» TO DO
Working from the entries that follow, transcribe exactly and only the lines from the one with "Điện Mặt Trời Evnpower (962, 1818)" through the last, pictures excluded.

» Saved entries

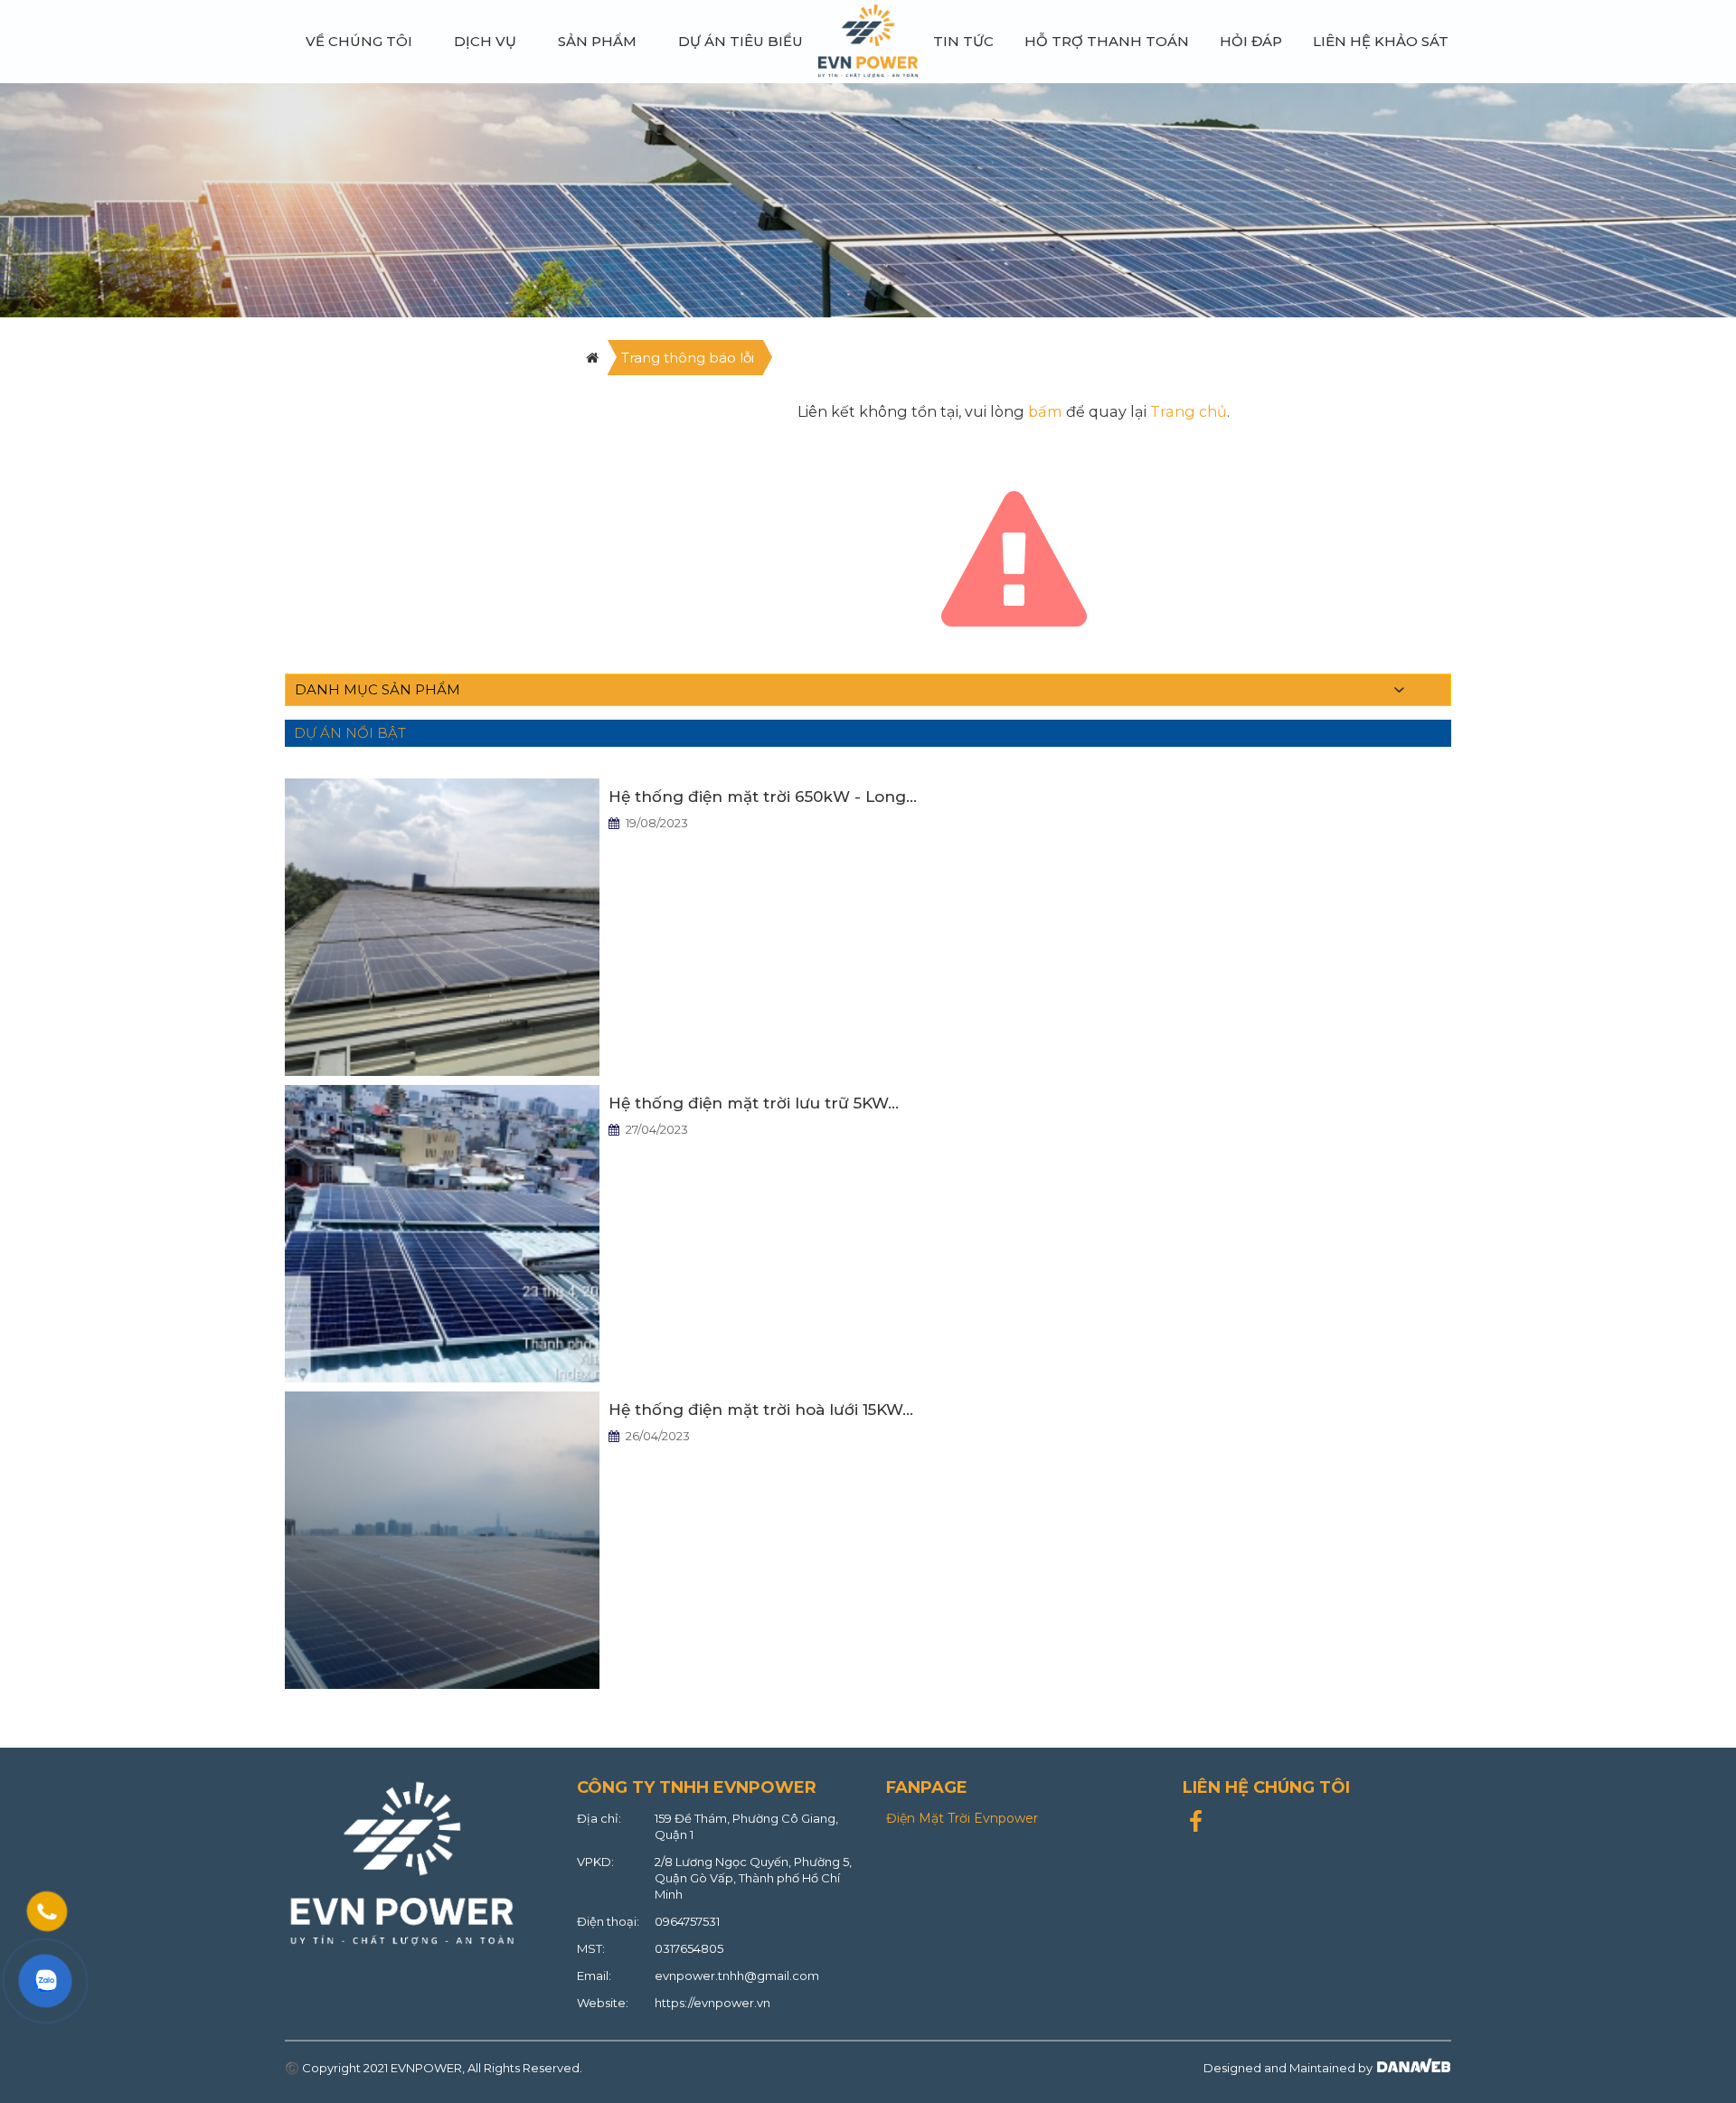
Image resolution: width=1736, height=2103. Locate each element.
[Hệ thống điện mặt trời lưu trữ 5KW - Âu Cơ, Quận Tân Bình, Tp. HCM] (442, 1232)
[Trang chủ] (592, 357)
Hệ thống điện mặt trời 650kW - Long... (763, 796)
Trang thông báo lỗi (687, 357)
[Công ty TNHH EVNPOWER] (868, 40)
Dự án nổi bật (350, 732)
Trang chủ (1188, 411)
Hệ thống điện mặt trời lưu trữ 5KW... (754, 1103)
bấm (1045, 411)
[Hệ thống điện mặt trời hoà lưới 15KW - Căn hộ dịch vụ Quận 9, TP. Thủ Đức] (442, 1539)
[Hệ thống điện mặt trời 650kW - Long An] (442, 926)
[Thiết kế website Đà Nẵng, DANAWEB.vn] (1412, 2068)
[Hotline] (47, 1911)
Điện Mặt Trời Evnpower (962, 1818)
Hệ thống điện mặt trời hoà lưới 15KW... (761, 1409)
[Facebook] (1196, 1825)
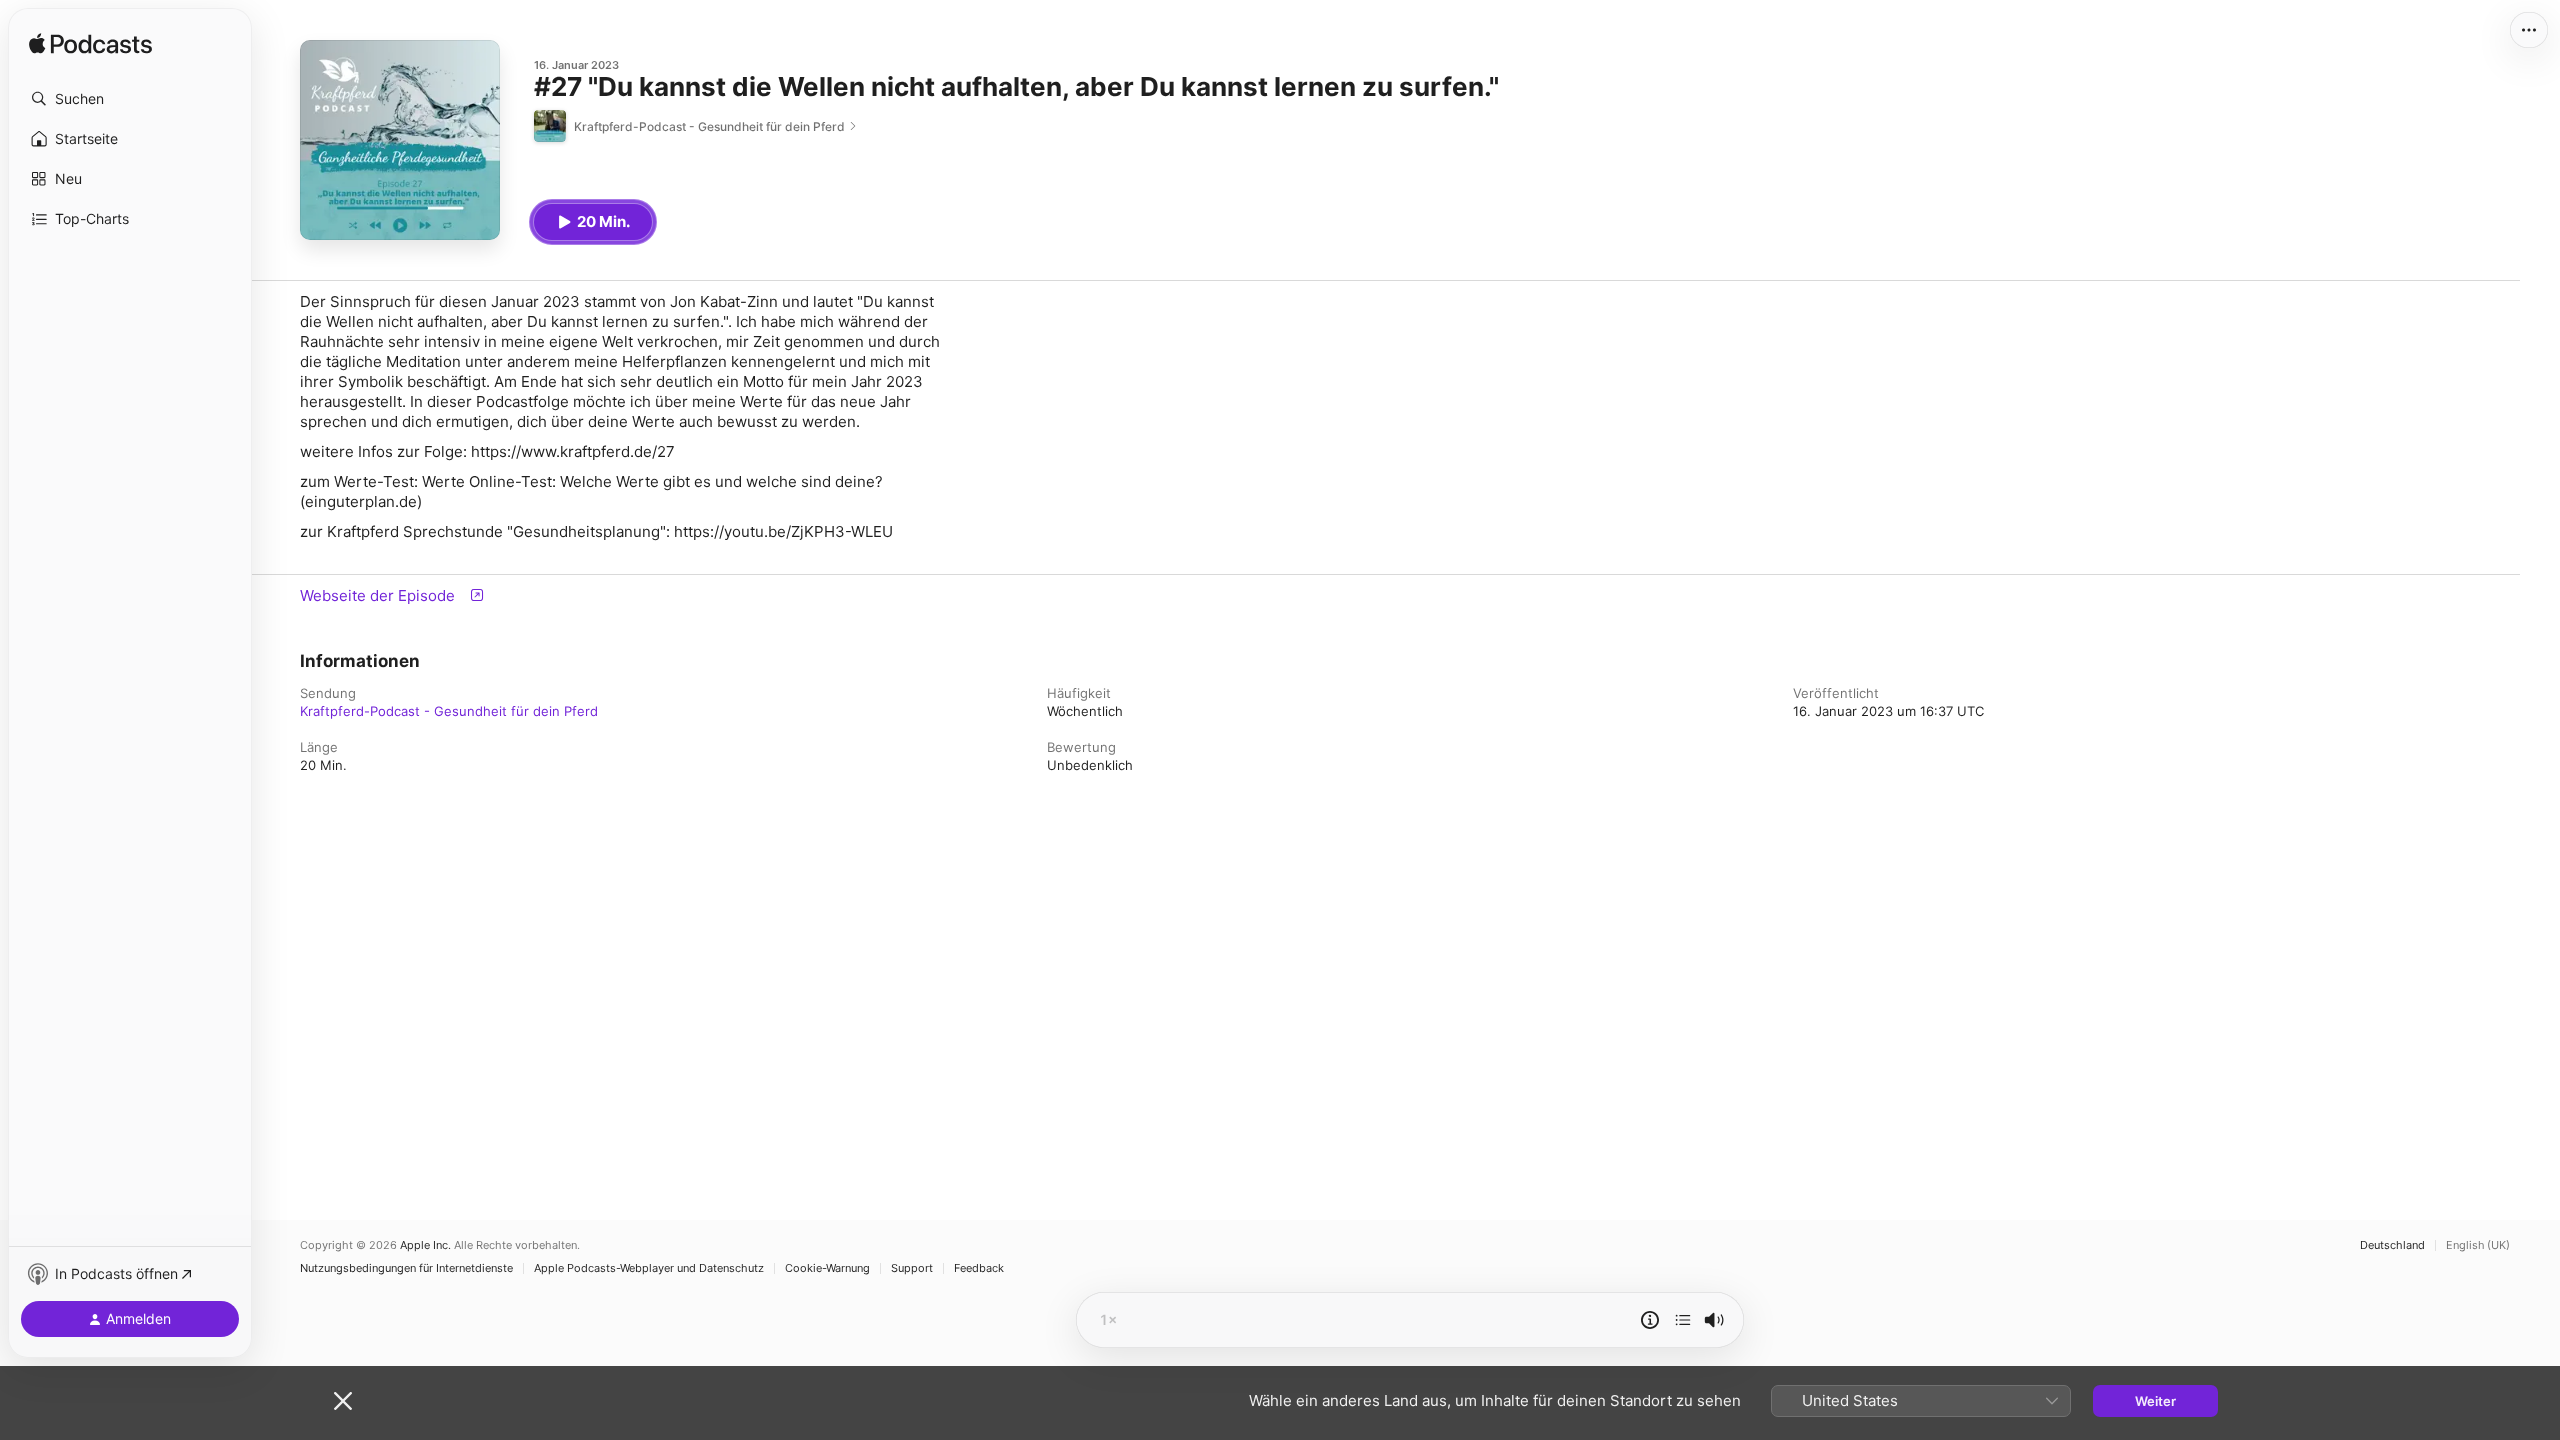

» RESULT BELOW
Điện Mặt Trời Evnpower (962, 1818)
Hệ thống điện mặt trời hoà lưới 15KW... (761, 1409)
[Facebook] (1196, 1825)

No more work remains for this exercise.